Problem details:
Could you filter the records below down to the lines that include the word "mode"?

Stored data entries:
━━━━━━━━━━━━━━━━━━━━

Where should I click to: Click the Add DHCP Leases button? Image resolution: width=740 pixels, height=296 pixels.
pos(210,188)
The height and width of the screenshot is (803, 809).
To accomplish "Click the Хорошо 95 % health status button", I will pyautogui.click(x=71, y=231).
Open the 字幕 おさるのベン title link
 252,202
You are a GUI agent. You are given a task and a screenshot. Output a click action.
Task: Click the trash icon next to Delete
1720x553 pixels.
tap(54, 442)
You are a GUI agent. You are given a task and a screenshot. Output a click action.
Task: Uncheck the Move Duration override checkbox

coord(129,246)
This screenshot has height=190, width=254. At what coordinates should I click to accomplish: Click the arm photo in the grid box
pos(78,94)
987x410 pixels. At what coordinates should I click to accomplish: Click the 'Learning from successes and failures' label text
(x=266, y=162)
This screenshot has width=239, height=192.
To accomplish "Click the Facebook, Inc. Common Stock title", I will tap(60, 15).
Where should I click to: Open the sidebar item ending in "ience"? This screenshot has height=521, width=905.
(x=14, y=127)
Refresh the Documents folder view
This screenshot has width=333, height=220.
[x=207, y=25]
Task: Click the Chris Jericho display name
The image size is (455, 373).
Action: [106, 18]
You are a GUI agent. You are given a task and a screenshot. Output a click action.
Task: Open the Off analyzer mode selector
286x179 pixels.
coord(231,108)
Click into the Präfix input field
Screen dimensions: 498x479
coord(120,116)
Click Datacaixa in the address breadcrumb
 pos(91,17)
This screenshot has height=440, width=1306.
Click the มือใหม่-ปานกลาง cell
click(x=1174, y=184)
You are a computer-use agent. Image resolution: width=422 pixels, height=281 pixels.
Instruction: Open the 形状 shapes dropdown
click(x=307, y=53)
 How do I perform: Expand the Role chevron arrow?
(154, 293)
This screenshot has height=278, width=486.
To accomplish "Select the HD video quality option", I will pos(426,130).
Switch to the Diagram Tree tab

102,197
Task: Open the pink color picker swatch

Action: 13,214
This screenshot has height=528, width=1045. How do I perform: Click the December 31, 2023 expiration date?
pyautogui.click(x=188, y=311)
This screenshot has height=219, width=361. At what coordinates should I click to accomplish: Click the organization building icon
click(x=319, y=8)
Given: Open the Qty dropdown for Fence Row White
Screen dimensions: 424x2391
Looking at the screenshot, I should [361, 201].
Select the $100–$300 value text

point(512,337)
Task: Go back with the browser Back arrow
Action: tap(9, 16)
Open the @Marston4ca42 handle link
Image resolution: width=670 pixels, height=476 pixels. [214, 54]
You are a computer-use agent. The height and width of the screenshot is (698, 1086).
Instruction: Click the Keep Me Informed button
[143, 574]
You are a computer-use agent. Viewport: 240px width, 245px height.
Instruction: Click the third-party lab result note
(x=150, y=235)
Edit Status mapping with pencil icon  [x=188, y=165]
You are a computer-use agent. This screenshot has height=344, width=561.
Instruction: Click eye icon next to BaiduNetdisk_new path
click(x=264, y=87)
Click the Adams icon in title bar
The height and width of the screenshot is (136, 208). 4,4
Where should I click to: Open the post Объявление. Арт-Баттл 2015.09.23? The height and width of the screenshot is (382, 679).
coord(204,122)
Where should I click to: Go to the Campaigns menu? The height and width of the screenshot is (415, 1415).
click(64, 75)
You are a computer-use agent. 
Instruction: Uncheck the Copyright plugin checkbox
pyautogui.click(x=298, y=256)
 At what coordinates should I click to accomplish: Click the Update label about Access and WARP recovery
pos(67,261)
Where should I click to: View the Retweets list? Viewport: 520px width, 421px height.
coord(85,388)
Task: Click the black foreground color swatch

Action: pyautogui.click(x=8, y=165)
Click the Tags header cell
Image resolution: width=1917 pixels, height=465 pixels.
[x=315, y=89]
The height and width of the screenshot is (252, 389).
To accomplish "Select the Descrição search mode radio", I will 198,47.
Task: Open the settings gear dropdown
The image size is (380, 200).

━━━━━━━━━━━━━━━━━━━━

Exercise answer:
Task: Open the Off analyzer mode selector
To accomplish "Select the Descrição search mode radio", I will 198,47.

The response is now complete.